Aim. Can you rewrite the stretch of records from the line containing "Screen dimensions: 1280x720" through the line containing "pos(557,176)", both lines included, as a numbered list that skips blank lines and covers nothing else?

Record set.
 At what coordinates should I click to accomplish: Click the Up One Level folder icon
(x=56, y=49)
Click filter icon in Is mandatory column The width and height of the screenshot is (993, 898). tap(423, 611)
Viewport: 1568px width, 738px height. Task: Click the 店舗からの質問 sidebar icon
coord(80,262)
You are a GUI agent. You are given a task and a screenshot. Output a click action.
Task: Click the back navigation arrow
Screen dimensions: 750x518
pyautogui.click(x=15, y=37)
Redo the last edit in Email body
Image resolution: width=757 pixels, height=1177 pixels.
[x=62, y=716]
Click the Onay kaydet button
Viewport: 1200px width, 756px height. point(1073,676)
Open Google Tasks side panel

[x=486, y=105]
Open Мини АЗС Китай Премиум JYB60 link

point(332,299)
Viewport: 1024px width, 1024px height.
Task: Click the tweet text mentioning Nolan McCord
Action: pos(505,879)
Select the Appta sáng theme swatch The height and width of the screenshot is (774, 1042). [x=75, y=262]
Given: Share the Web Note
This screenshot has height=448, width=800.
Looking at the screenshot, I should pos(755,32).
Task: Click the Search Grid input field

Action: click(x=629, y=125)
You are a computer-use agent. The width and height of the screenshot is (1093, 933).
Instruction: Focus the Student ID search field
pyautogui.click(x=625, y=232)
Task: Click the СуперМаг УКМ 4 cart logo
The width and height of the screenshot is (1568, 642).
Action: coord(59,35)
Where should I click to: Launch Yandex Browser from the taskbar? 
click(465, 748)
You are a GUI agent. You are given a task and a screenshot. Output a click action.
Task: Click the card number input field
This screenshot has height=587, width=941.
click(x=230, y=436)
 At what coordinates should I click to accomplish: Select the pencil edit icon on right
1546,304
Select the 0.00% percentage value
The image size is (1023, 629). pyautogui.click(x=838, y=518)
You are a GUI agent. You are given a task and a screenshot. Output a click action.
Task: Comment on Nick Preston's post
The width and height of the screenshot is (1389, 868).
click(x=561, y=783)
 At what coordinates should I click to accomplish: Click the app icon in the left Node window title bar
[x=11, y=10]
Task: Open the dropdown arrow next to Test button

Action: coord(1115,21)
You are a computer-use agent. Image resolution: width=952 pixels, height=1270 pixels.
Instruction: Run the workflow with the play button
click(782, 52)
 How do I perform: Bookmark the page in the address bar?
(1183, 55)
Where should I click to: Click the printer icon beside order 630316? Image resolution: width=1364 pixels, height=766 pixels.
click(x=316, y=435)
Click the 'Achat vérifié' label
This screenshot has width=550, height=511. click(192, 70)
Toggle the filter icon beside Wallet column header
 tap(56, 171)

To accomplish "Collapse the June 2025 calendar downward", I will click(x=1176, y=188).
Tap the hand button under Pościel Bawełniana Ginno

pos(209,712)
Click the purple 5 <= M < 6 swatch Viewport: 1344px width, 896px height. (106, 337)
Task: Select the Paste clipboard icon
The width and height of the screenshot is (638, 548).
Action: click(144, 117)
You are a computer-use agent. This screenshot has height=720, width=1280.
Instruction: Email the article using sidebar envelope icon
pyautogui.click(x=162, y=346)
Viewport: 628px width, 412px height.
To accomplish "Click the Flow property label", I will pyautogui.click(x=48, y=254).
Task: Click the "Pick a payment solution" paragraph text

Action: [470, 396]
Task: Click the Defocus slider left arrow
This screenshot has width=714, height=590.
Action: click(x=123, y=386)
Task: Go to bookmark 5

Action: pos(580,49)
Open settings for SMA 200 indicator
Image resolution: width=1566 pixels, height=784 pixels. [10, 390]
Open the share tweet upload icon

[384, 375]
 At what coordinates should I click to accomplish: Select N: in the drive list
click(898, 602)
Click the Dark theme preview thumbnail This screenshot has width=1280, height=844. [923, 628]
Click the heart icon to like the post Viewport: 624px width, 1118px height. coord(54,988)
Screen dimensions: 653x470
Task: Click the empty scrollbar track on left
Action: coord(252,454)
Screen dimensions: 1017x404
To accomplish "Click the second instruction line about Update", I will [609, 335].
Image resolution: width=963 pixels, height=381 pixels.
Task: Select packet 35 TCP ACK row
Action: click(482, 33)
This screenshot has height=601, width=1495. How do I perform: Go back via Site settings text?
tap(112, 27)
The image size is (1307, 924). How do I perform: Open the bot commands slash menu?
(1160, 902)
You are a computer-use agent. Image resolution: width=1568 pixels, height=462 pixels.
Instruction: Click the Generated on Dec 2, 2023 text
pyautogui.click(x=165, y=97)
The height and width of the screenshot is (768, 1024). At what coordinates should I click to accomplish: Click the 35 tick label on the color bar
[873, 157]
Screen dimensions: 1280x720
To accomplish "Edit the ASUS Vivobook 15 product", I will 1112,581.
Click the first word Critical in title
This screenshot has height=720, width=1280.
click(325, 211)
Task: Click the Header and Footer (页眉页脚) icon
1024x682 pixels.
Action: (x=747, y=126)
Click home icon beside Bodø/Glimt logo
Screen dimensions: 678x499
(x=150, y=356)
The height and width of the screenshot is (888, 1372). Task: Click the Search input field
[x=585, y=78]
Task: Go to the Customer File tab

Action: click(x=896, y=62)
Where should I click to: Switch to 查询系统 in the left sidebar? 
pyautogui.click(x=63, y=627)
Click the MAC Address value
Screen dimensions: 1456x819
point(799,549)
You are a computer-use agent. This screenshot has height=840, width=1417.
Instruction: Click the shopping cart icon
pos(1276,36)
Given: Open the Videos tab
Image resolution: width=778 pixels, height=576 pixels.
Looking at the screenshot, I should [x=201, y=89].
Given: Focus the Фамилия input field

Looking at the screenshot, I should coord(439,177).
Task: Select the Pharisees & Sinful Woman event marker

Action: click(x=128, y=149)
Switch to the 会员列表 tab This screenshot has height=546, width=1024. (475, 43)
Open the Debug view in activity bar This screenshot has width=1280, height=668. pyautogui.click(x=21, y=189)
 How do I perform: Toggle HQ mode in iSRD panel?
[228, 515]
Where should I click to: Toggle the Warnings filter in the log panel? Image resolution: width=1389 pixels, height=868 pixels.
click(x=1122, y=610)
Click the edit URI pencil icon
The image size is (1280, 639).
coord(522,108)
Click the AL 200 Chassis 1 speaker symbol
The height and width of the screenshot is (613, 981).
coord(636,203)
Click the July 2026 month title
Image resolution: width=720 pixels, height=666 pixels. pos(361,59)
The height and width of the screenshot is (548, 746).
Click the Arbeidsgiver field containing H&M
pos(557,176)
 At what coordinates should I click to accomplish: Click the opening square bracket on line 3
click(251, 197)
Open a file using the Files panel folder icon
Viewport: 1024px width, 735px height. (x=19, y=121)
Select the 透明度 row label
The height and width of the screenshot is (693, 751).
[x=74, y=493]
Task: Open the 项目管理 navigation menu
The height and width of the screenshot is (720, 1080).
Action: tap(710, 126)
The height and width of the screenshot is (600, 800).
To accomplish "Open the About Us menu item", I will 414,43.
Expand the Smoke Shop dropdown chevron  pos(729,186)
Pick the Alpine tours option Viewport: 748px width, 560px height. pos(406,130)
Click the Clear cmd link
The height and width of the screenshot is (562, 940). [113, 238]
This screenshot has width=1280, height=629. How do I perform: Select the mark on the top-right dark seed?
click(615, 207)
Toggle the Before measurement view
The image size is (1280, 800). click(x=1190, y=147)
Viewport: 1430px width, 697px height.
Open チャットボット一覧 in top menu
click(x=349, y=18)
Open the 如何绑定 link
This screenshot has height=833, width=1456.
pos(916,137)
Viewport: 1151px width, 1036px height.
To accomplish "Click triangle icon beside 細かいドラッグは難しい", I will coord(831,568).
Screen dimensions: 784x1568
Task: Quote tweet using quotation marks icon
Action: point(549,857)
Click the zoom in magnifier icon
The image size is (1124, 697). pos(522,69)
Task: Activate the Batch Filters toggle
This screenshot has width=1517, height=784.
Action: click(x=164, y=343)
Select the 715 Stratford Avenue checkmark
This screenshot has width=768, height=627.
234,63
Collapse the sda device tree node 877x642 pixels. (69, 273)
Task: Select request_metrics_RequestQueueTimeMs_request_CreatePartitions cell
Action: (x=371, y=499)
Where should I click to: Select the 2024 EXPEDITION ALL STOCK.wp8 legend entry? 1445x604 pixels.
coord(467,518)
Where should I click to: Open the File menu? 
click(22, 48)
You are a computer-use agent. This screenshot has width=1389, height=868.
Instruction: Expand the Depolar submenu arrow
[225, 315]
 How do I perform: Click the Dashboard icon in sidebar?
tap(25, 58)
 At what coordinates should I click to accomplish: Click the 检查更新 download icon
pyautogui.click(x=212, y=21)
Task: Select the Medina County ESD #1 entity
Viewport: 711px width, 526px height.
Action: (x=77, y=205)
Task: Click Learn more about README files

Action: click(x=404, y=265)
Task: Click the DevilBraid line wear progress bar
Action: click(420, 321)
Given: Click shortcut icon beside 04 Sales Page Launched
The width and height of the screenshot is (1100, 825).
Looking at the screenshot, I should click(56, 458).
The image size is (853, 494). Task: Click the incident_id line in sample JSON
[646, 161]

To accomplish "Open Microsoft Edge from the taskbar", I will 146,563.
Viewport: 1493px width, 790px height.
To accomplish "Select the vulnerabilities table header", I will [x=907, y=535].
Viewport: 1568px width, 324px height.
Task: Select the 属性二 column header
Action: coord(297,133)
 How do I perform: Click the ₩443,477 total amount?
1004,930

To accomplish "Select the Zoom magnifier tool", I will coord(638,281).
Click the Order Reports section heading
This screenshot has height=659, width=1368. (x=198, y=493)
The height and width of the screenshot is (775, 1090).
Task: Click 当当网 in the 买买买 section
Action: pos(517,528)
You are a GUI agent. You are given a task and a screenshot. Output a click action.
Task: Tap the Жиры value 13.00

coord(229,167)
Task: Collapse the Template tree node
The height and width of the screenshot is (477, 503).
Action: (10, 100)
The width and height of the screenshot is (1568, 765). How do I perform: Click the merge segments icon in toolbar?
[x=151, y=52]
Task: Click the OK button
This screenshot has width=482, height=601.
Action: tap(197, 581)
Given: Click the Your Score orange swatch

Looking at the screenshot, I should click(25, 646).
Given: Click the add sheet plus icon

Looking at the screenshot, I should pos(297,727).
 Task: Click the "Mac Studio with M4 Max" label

Problem solution.
1. Screen dimensions: 1280x720
2. To accomplish "Edit the ASUS Vivobook 15 product", I will 1112,581.
3. Click the first word Critical in title
4. This screenshot has height=720, width=1280.
5. click(325, 211)
6. Task: Click the Header and Footer (页眉页脚) icon
7. 1024x682 pixels.
8. Action: (x=747, y=126)
9. Click home icon beside Bodø/Glimt logo
10. Screen dimensions: 678x499
11. (x=150, y=356)
12. The height and width of the screenshot is (888, 1372). Task: Click the Search input field
13. [x=585, y=78]
14. Task: Go to the Customer File tab
15. Action: click(x=896, y=62)
16. Where should I click to: Switch to 查询系统 in the left sidebar? 
17. pyautogui.click(x=63, y=627)
18. Click the MAC Address value
19. Screen dimensions: 1456x819
20. point(799,549)
21. You are a computer-use agent. This screenshot has height=840, width=1417.
22. Instruction: Click the shopping cart icon
23. pos(1276,36)
24. Given: Open the Videos tab
25. Image resolution: width=778 pixels, height=576 pixels.
26. Looking at the screenshot, I should [x=201, y=89].
27. Given: Focus the Фамилия input field
28. Looking at the screenshot, I should coord(439,177).
29. Task: Select the Pharisees & Sinful Woman event marker
30. Action: click(x=128, y=149)
31. Switch to the 会员列表 tab This screenshot has height=546, width=1024. (475, 43)
32. Open the Debug view in activity bar This screenshot has width=1280, height=668. pyautogui.click(x=21, y=189)
33.  How do I perform: Toggle HQ mode in iSRD panel?
34. [228, 515]
35. Where should I click to: Toggle the Warnings filter in the log panel? Image resolution: width=1389 pixels, height=868 pixels.
36. click(x=1122, y=610)
37. Click the edit URI pencil icon
38. The image size is (1280, 639).
39. coord(522,108)
40. Click the AL 200 Chassis 1 speaker symbol
41. The height and width of the screenshot is (613, 981).
42. coord(636,203)
43. Click the July 2026 month title
44. Image resolution: width=720 pixels, height=666 pixels. pos(361,59)
45. The height and width of the screenshot is (548, 746).
46. Click the Arbeidsgiver field containing H&M
47. pos(557,176)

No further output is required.